Trouble-plagued Deutsche Bank on Sunday ousted its British chief executive officer John Cryan, replacing him with one of his deputies in a bid to get Germany’s biggest lender back on track after years in crisis.
Following weeks of speculation, the bank announced that German Christian Sewing, 47, would succeed Cryan who has been at the helm since 2015 with Sewing as deputy CEO and head of private banking.
“The supervisory board of Deutsche Bank has named Christian Sewing to the position of CEO, effective immediately, to succeed John Cryan who will leave the bank at the end of the month,” the Frankfurt-based bank said in a statement.
Deutsche Bank earlier said it was calling the surprise supervisory board meeting “to discuss the chairmanship and to take a decision the same day.”
Although Cryan’s contract was due to run until 2020, media reports in recent days suggested a rift over strategy with supervisory board chairman Paul Achleitner, who called Sunday’s meeting.
The choice of Sewing over investment banking chief Marcus Schenck, who had been discussed as a possible successor to Cryan, points to a strategic shift toward retail banking in its home market of Germany.
Given sole command of the lender in 2016 after the departure of co-CEO Juergen Fitschen, Cryan’s task was to restructure Deutsche and clean up the toxic legacy of its pre-financial crisis bid to compete with global investment banking giants.
He had neutralized the worst legal threats, in part by paying billions in fines and compensation, strengthened Deutsche’s capital foundations with an 8 billion euro (US$9.83 billion) share issue last year and floated asset management division DWS on the stock market last month.
However, “the financial results have so far not been what all of us would want them to be,” Cryan, 57, acknowledged in a letter to employees last month while fighting to keep his job, referring to an unexpected 751 million euro loss reported for last year.
While the bank said that the loss was a one-off caused by US President Donald Trump’s corporate tax reform, investors have shunned Deutsche since the start of the year, with its stock dropping about 30 percent in value since January 1.
Business paper Handelsblatt said last month that Deutsche Bank remains “what it was when Cryan took the helm: a chronic patient.”
Cryan was seen as a troubleshooter after his successful steering of Swiss bank UBS through the financial crisis as finance director between 2008 and 2011.
However, he met his match with the German lender.
“It was clear from the beginning that Cryan’s time in office would be limited and that his job would be ‘clearing up past mistakes.’ He’s not a charismatic leader personality or a visionary,” Frankfurt School of Finance and Management professor Sascha Steffen told Handelsblatt.
“He had to battle serious problems that his predecessors swept under the rug for years,” Independent Research analyst Markus Riesselmann said.
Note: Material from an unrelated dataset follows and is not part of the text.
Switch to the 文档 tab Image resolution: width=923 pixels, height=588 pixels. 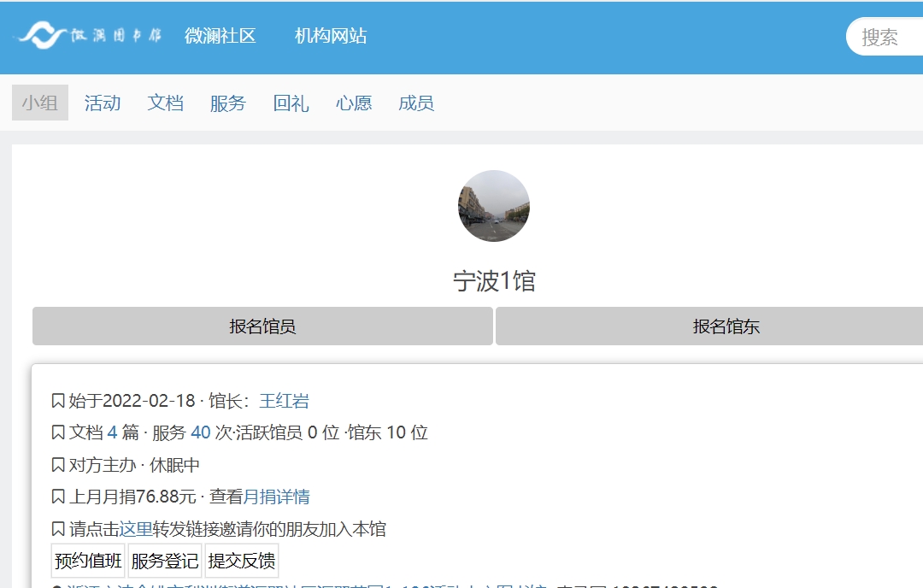tap(166, 103)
“He’s largely cleared those up and now it looks like Deutsche can’t turn things around regarding margins,” Riesselmann said. “I doubt a new CEO could successfully make that transition. It seems rather to be a fundamental ‘Deutsche Bank problem.’”
In the bank’s statement, Achleitner praised Sewing as a “strong and disciplined leader” who has had a more than 25-year career at the organization.
“The Supervisory Board is convinced that he and his team will be able to successfully lead Deutsche Bank into a new era. We trust in the great ability of this bank and its many talents,” he said.